***** THE RECORDS *****
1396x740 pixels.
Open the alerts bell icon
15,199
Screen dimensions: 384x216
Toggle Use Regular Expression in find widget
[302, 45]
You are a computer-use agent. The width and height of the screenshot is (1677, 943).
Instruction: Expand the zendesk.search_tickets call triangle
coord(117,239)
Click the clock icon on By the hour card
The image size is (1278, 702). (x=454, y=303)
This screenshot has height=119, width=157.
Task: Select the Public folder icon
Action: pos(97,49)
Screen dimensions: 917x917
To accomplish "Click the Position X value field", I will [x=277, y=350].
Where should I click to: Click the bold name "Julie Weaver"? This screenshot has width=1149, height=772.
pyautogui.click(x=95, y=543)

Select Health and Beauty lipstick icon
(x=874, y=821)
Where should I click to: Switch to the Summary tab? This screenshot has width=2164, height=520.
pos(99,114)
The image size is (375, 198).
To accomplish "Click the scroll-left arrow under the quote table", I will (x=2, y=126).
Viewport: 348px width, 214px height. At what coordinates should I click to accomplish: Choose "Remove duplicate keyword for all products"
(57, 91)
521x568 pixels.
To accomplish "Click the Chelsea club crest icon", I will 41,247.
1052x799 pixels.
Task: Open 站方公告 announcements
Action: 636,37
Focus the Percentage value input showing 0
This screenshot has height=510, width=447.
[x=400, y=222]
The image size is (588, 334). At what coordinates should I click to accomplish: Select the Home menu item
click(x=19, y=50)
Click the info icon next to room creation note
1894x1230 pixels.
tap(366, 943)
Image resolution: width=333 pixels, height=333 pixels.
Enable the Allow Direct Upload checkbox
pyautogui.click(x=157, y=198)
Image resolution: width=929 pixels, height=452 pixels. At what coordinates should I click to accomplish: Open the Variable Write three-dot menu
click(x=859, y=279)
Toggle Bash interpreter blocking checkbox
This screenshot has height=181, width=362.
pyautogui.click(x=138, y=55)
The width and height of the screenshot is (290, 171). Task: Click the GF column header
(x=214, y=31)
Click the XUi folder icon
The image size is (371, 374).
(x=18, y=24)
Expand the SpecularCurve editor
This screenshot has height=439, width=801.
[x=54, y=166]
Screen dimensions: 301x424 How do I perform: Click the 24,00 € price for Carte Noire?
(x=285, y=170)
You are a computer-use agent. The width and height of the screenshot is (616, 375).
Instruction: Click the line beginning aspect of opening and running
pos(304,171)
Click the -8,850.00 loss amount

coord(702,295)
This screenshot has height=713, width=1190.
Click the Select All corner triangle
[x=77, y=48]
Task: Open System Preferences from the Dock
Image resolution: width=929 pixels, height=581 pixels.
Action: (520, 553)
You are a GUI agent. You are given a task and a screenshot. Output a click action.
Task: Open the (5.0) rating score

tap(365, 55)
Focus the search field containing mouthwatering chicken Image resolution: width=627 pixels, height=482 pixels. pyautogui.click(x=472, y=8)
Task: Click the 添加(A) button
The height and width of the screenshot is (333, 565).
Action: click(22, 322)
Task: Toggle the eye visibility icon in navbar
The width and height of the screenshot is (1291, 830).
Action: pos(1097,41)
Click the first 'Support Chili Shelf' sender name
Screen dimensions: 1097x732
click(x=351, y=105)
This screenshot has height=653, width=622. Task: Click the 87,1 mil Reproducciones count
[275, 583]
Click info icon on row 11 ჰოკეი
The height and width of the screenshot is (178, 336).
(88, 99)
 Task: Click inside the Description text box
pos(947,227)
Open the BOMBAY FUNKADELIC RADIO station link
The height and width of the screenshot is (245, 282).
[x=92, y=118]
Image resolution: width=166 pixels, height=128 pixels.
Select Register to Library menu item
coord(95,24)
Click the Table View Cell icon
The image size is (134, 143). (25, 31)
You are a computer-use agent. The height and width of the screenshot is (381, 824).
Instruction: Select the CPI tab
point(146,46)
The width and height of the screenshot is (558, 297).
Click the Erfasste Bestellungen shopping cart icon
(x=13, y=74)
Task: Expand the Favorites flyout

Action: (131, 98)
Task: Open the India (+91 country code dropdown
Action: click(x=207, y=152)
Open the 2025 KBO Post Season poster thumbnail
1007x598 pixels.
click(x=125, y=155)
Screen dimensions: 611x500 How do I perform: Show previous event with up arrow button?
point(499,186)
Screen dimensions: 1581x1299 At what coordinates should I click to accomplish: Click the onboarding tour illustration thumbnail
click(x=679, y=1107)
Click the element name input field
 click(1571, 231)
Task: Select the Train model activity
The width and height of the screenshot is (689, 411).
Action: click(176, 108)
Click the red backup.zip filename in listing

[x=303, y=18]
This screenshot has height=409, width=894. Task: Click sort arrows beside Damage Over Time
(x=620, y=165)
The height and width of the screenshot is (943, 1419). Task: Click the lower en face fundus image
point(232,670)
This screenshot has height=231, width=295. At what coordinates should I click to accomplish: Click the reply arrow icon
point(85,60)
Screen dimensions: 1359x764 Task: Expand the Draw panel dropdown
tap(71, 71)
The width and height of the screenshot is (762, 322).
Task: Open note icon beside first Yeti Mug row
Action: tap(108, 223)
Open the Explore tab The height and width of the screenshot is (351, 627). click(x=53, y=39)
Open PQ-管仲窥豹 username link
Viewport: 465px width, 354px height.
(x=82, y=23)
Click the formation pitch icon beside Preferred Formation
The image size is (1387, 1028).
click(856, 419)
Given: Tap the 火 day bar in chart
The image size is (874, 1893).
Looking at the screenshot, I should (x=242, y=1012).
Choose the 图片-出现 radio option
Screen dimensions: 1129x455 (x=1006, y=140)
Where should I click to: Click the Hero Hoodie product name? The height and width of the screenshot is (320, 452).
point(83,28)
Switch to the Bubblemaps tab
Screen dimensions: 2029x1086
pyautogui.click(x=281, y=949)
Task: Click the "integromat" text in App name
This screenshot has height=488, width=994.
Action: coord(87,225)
*****
__WHAT YOU WILL DO__
Rewrite the records from the line with "Where should I click to: Click the bold" to the line with "(x=285, y=170)" as a numbered list, one line per item and blank lines left out.

__COMPLETE OUTPUT__
1. Where should I click to: Click the bold name "Julie Weaver"? This screenshot has width=1149, height=772.
2. pyautogui.click(x=95, y=543)
3. Select Health and Beauty lipstick icon
4. (x=874, y=821)
5. Where should I click to: Switch to the Summary tab? This screenshot has width=2164, height=520.
6. pos(99,114)
7. The image size is (375, 198).
8. To accomplish "Click the scroll-left arrow under the quote table", I will (x=2, y=126).
9. Viewport: 348px width, 214px height. At what coordinates should I click to accomplish: Choose "Remove duplicate keyword for all products"
10. (57, 91)
11. 521x568 pixels.
12. To accomplish "Click the Chelsea club crest icon", I will 41,247.
13. 1052x799 pixels.
14. Task: Open 站方公告 announcements
15. Action: 636,37
16. Focus the Percentage value input showing 0
17. This screenshot has height=510, width=447.
18. [x=400, y=222]
19. The image size is (588, 334). At what coordinates should I click to accomplish: Select the Home menu item
20. click(x=19, y=50)
21. Click the info icon next to room creation note
22. 1894x1230 pixels.
23. tap(366, 943)
24. Image resolution: width=333 pixels, height=333 pixels.
25. Enable the Allow Direct Upload checkbox
26. pyautogui.click(x=157, y=198)
27. Image resolution: width=929 pixels, height=452 pixels. At what coordinates should I click to accomplish: Open the Variable Write three-dot menu
28. click(x=859, y=279)
29. Toggle Bash interpreter blocking checkbox
30. This screenshot has height=181, width=362.
31. pyautogui.click(x=138, y=55)
32. The width and height of the screenshot is (290, 171). Task: Click the GF column header
33. (x=214, y=31)
34. Click the XUi folder icon
35. The image size is (371, 374).
36. (x=18, y=24)
37. Expand the SpecularCurve editor
38. This screenshot has height=439, width=801.
39. [x=54, y=166]
40. Screen dimensions: 301x424 How do I perform: Click the 24,00 € price for Carte Noire?
41. (x=285, y=170)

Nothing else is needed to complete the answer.